The system worked pretty well. New ratings initiatives had to make business sense, and they also had to be reviewed analytically. The analytic reviews were rigorous, and there were plenty of new initiatives that died in the RPB.
Nevertheless, there were failures. The most notable during my time was Orange County which declared bankruptcy in 1994. But for the most part, the default track record for ratings was very good. Enron and Parmalat occurred after I had left the ratings group in 1999, and I left S&P altogether in 2005, missing the collapse of sub-prime.
When I think back on my experience at S&P Ratings, it strikes me how proactive management was in mitigating reputational risk. Leo O’Neill chaired the Ratings Policy Board, and he instilled a culture which required scrutiny of all major ratings activities, including new initiatives. His leadership was reinforced by a generation of managers which had joined S&P when the ratings group was still a small and fragile business, and understood the importance of intangibles like reputation and trust. Most of that generation has retired. It was easy for their successors to take the ratings franchise for granted. Spectacular success makes it hard to envision failure, casting reputational concerns as somewhat old-fashioned and cassandra-like.

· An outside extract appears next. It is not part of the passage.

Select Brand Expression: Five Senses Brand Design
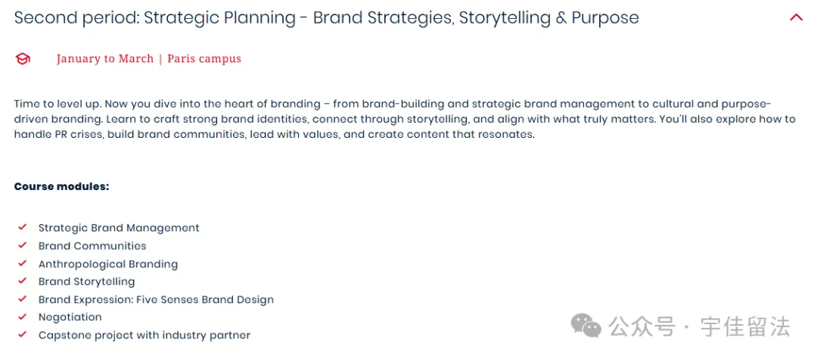The image size is (817, 359). click(156, 299)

There were doubtless other issues, such as the changing dynamics of the duopoly which began with Fitch’s aggressive and successful bid to become the third agency, intensifying competitive pressures on the ingrained checks and balances. These pressures escalated when Moody’s was spun out as a separate entity in 2000, making it easier for S&P’s parent to squeeze the ratings business using Moody’s comparables as leverage.
I also wonder if the scale of the business had an impact. The structured finance group had a lot of hubris when I was around, and I can only imagine how much autonomy they received as their size and profitability grew. I suspect it became a business within a business, isolating itself from the rest of the ratings group.

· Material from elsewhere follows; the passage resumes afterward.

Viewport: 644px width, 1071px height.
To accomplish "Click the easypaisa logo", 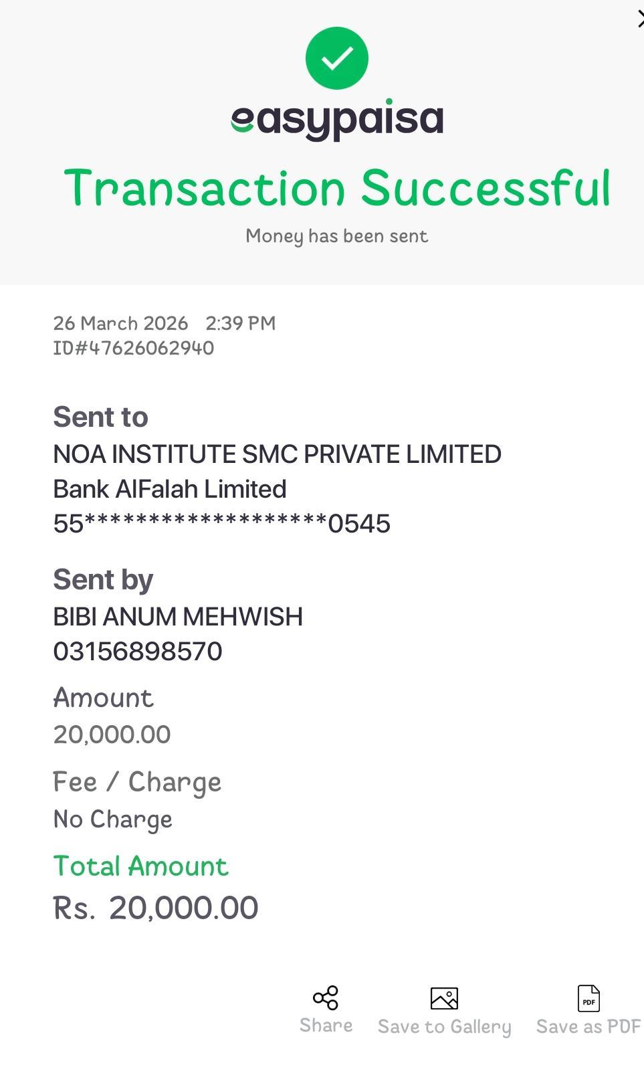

Nevertheless, if I had to point to one area, it is management. It is inconceivable to me that decisions that S&P apparently made on its sub-prime criteria could have been made during the Leo O’Neill era. Credibility is an intangible, and the requisites for maintaining it are similarly intangible. It is these intangibles of leadership and culture that apparently were lost, and it is not clear that they can be regained.